Bu sene Uluslararası 2013 Antalya Mimarlık Bienali “Şablon” teması çerçevesinde gerçekleşmektedir. Deneysel Mimarlık İşleri Uluslararası Antalya Mimarlık Bienali’nin önemli bir alt açılımı olup, şablon temasına bağlı olarak üretilmiş işlerle deneysel uygulama ayağını oluşturmaktadır. Kapsamında mimarların kente ve mekana dair, “yer” ile ilişki kuran deneysel çalışmaları kent içerisinde halk ile birebir etkileşimi sağlayacak biçimde seçilen önemli noktalarda sergilenerek bu mekanlar aracılığı ile mimarlık ve kente dair tartışmaların gündeme getirilmesine imkan vermeyi hedeflemektedir.

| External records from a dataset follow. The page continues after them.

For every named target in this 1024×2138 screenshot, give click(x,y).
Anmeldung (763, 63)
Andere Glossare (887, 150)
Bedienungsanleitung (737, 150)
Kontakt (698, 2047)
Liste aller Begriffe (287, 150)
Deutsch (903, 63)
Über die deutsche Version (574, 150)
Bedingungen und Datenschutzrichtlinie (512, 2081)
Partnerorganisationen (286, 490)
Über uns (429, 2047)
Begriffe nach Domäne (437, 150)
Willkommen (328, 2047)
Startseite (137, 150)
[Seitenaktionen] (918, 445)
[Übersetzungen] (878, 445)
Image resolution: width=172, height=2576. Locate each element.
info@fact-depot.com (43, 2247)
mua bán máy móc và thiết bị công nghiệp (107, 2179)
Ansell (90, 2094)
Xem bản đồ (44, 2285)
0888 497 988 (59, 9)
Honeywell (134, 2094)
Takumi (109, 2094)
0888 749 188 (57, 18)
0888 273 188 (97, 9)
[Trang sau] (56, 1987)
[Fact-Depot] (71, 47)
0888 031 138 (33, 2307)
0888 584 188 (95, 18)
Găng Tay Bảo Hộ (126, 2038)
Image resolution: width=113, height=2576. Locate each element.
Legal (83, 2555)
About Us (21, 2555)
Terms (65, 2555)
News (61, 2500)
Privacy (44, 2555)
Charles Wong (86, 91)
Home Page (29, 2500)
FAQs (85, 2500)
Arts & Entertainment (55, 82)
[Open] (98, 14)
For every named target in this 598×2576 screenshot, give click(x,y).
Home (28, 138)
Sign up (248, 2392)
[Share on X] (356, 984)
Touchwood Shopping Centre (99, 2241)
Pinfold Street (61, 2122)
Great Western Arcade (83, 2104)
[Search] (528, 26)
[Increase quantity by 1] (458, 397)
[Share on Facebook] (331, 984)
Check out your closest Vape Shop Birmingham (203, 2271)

Deneysel Mimarlık İşleri, “Şablon / Template” teması doğrultusunda ulusal ve uluslarası güncel mimarlık işlerinin ve kentsel üretimlerin, içerisinde yer aldıkları mekân ve zaman diliminde ilişkilerini belirginleştirirken, ‘şimdi’lerini güncelleyerek, 2. Uluslararası Mimarlık Bienali Antalya – 2013 kapsamında deneysellik üzerinden mekânsal kurguların oluşturulmasını amaçlamıştır. Bu anlamda bireysel veya grup olarak, kentle ilişkili tüm disiplinlerden katılıma açık olarak seçilen Deneysel Mimarlık İşlerinin yeni düşünce ve üretme biçimleriyle ortaya konulması, farklı bakış açılarıyla Şablon / Template” temasının Şablon [şimdi] / Template [now] güncelliği ile deneysellik bağlamında ele alınması beklenmiştir.
Deneysel Mimarlık İşlerinin sürecine baktığımızda bu sürecin bir kaç adımdan oluştuğunu söylemek mümkün. Bunlardan ilkini seçim aşaması oluşturmakta.
Bienal temasının belirlenmesini takiben katılımcıların seçilebilmesi amacıyla duyurular açık çağrı olarak kamuoyuyla paylaşılmış ve bu seçime ek olarak davetli katılımcıların da belirlenmesi ile on proje ortaya çıkmıştır. Sürecin ilerleyen bölümünde projelerin değerlendirilmesi ve geliştirilmesi amacıyla SALT Galata’nın da desteği ile 2 toplantı düzenlenmiş ve projelerin gelişim süreci seçici kurul ile birlikte karşılıklı tartışılarak değerlendirilmiştir. Bu süreç Antalya Mimarlar Odası yürütme kurulunun projeleri değerlendirmesi paralelinde uygulamaya konulmuştur.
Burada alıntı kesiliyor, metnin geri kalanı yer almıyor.